VORTRAGSANKÜNDIGUNG

 

 

Im Rahmen der Kolloquiumsveranstaltung
des Instituts für Informatik der Johann Wolfgang Goethe-Universität Frankfurt a. M.

wird am

Dienstag, dem 03. Januar 2006 um 14:30 Uhr

im Raum 202

Magnus-Hörsaal

(Informatik-Gebäude)

 

Herr Prof. Dr. Peter Scholz

FH-Landshut
Fachbereich Informatik

einen Vortrag halten zum Thema:

 

Softwareentwicklung Eingebetteter Systeme:
von der Spezifikation zur verteilten Implementierung

(Im Anschluss an den Vortrag findet ein Treffen im Raum 206, Varrentrappstr. 40-42,
Professur für Graphische Datenverarbeitung, statt.)

 

Zusammenfassung:

Automobilhersteller und deren Zulieferer stehen im Bereich der Softwareentwicklung der Herausforderung einer stark steigenden Anzahl verteilter eingebetteter Spezialsysteme im Fahrzeug gegenüber. Gesucht wird daher eine Architektur unabhängige Vorgehensweise zum Entwurf solcher Systeme, die noch keine Annahmen bezüglich der verteilten Implementierung trifft und das Ziel verfolgt, eine bessere Wiederver­wendung der Software für weitere Baureihen zu gewährleisten.

In diesem Vortrag wird ein Entwurfsprozess für verteilte reaktive Systeme skizziert.

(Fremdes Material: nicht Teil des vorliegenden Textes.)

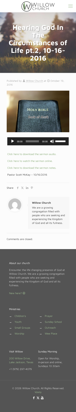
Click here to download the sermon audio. (31, 154)
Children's (20, 316)
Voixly (38, 392)
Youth (18, 321)
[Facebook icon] (33, 397)
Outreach (50, 327)
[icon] (42, 397)
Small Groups (22, 327)
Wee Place (51, 333)
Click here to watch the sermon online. (29, 160)
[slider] (61, 141)
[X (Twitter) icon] (38, 397)
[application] (38, 141)
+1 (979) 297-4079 (20, 369)
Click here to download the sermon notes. (31, 167)
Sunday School (53, 321)
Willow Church (34, 80)
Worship (19, 333)
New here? (15, 293)
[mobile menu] (70, 6)
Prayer (49, 316)
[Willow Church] (38, 6)
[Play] (13, 141)
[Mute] (52, 141)
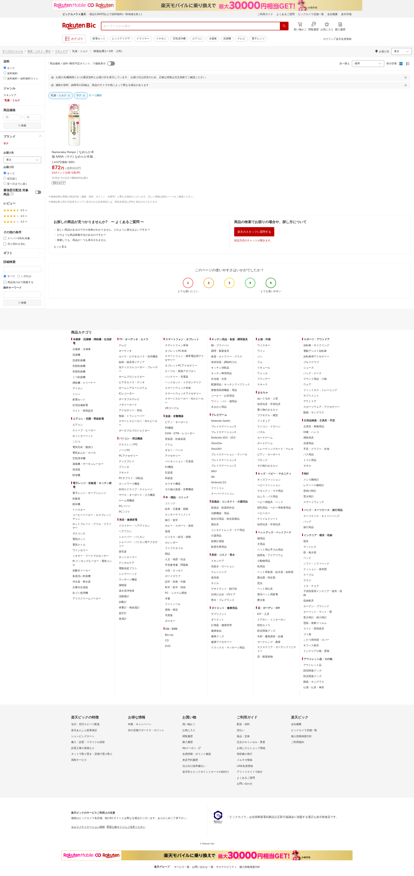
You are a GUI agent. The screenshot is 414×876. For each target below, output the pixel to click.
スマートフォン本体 (176, 345)
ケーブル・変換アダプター (180, 371)
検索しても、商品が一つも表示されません (81, 240)
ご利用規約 (297, 742)
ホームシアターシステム (133, 387)
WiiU (214, 471)
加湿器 (76, 469)
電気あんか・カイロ (84, 452)
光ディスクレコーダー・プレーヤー (138, 369)
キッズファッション (269, 479)
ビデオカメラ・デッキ (132, 382)
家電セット (99, 38)
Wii (213, 476)
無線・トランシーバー (132, 415)
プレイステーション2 (223, 465)
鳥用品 (261, 566)
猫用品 (261, 538)
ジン (259, 356)
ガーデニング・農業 (269, 641)
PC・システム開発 (176, 592)
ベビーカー (263, 513)
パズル (261, 432)
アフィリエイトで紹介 (250, 771)
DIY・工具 (263, 614)
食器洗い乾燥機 (81, 576)
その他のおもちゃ (267, 465)
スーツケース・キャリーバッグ (321, 516)
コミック (170, 503)
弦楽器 (169, 472)
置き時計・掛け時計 (315, 617)
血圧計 (123, 613)
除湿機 (76, 475)
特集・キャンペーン (139, 724)
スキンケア (61, 51)
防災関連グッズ (266, 630)
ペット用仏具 (265, 588)
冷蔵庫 (213, 38)
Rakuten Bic (79, 26)
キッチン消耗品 (220, 367)
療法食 (261, 600)
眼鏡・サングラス (313, 412)
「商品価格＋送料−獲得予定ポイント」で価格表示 (76, 63)
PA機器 (169, 427)
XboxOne (216, 443)
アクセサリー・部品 (130, 410)
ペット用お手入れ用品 (270, 549)
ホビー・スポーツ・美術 (179, 525)
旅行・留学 (171, 520)
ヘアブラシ (125, 531)
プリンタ (124, 466)
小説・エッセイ (174, 570)
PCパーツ (124, 506)
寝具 (306, 541)
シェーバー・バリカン (132, 536)
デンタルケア (126, 562)
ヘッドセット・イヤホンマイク (183, 382)
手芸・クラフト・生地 (316, 448)
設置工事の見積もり (82, 748)
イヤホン (161, 38)
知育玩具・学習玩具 (269, 404)
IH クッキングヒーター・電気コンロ (92, 563)
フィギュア (263, 420)
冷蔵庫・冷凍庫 (81, 349)
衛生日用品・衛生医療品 (225, 518)
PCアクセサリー (128, 455)
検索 (23, 125)
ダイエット (217, 619)
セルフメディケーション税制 (88, 826)
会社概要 (332, 14)
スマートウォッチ (313, 502)
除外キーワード (12, 287)
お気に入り (188, 730)
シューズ (308, 367)
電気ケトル (78, 544)
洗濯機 (227, 38)
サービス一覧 (182, 866)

Der vorgestellte Entwurfsprozess umfasst die abstrakte Beschreibung reaktiver Systeme, wie zum Beispiel automobiler Steuergeräte, sowie den systematischen, schrittweisen und ingenieurmäßigen Übergang von abstrakten zu implementierbaren Spezifikationen. Alle Entwurfsschritte sind formal fundiert.

Für die zustandsbasierte Beschreibung reaktiver Systeme wird zunächst eine aus wenigen visuellen Sprachmitteln bestehende Sprache definiert. Für die schlanke Kernsyntax dieser Sprache wird sodann eine formale Semantik entwickelt und weitere syntaktische Konzepte, wie etwa die für Statecharts typische hierarchische Dekomposition, durch Abkürzungsmechanismen ausgedrückt.

Zur Unterstützung eines für einen Software-Ingenieur leicht handhabbaren und schrittweisen Entwurfsprozess wird ein Verfeinerungskalkül definiert, dessen syntaktische Regeln zwar für den Ingenieur leicht verständlich sind, die aber dennoch eine formale Fundierung besitzen. Hierbei wird insbesondere auf die Rolle der in vergleichbaren Ansätzen oftmals ausgenommenen Parallelkomposition eingegangen. Am Ende dieses Entwurfsprozesses erhält der Software-Ingenieur eine Spezifikation, die auf einer verteilten Architektur implementiert werden kann. Die semantische Äquivalenz der verteilten Implementierung zur zentralen Implementierung kann bewiesen werden.